_Task objective_
Print out the entries from the line containing "Given: Click the Home" through the last line, exactly, and print nothing else. Pictures are not copied.

_Provided records_

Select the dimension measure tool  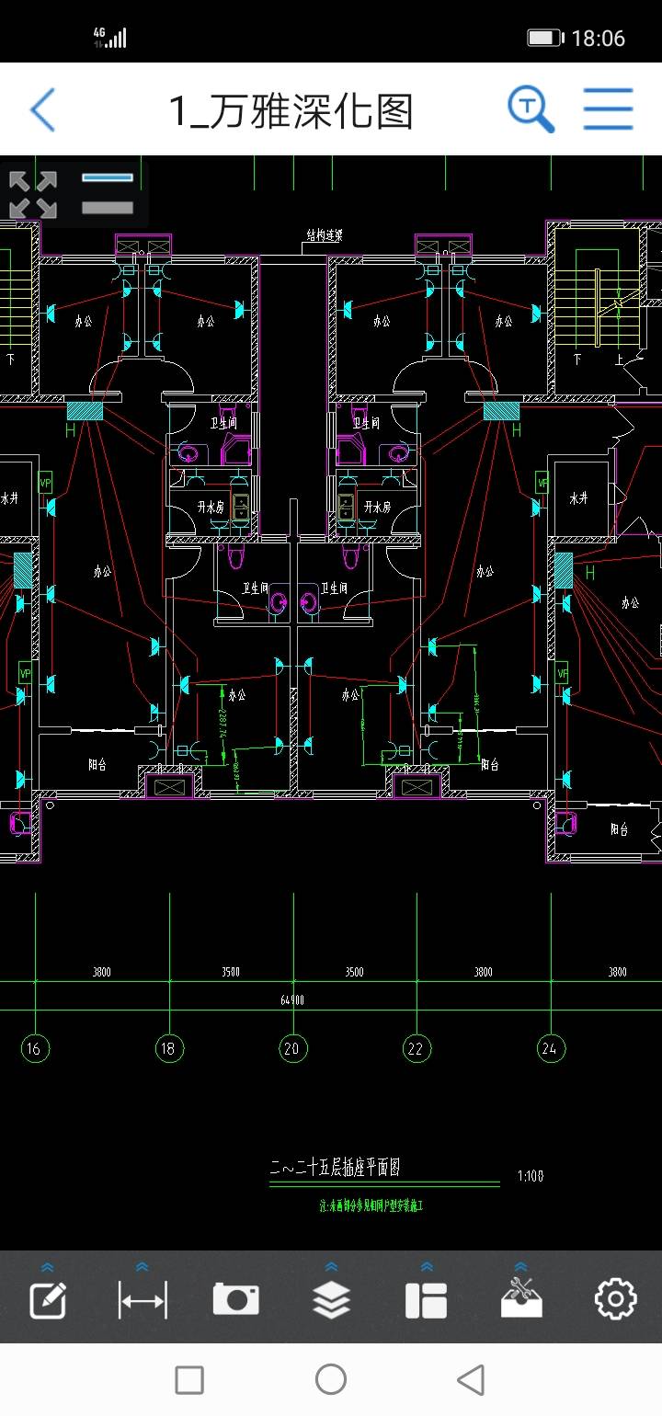tap(143, 1300)
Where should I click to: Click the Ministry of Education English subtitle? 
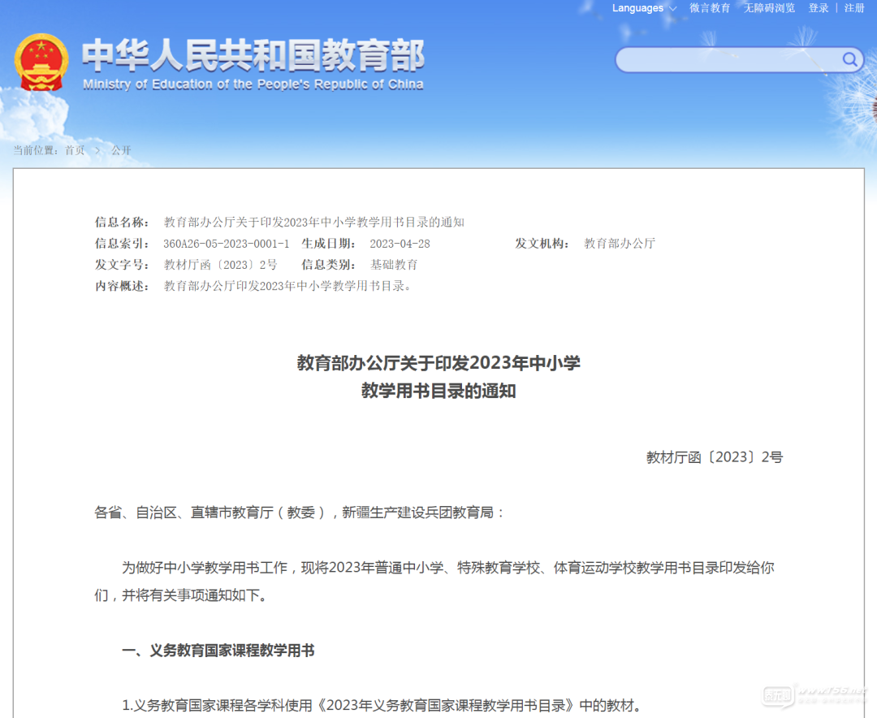pos(253,84)
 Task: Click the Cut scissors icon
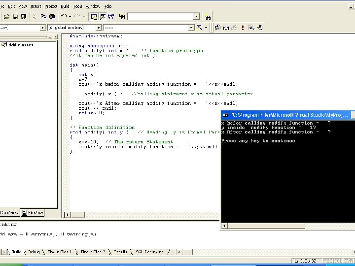(x=35, y=16)
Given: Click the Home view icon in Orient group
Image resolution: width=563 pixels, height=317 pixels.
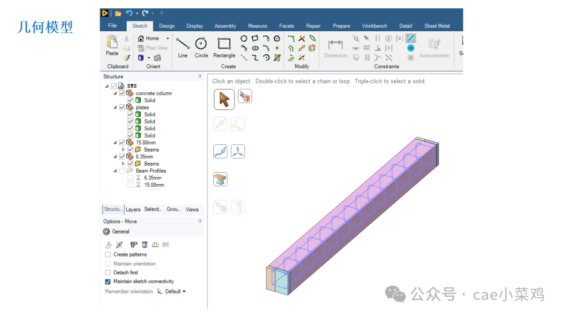Looking at the screenshot, I should 140,38.
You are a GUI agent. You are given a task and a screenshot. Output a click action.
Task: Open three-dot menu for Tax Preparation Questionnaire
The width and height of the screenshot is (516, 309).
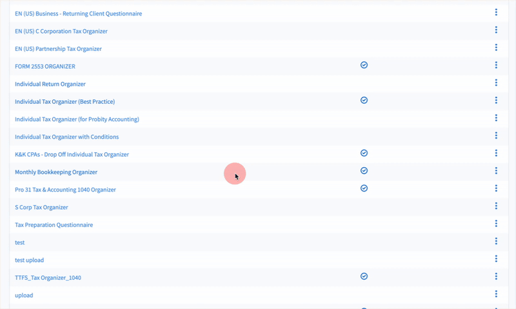496,223
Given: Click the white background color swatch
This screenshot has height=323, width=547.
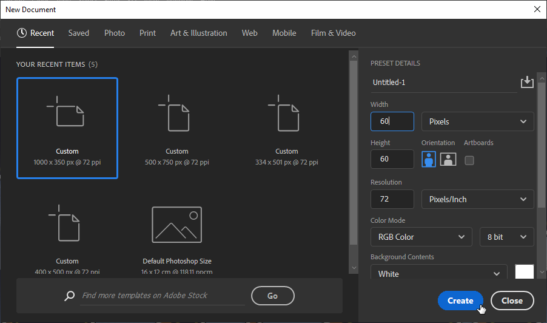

_Answer space_
Given: Click the Home view icon in Orient group
Image resolution: width=563 pixels, height=317 pixels.
Looking at the screenshot, I should 140,38.
You are a GUI agent. You are given a task and a screenshot. Output a click action.
Task: Open three-dot menu for Tax Preparation Questionnaire
The width and height of the screenshot is (516, 309).
496,223
Given: Click the white background color swatch
This screenshot has height=323, width=547.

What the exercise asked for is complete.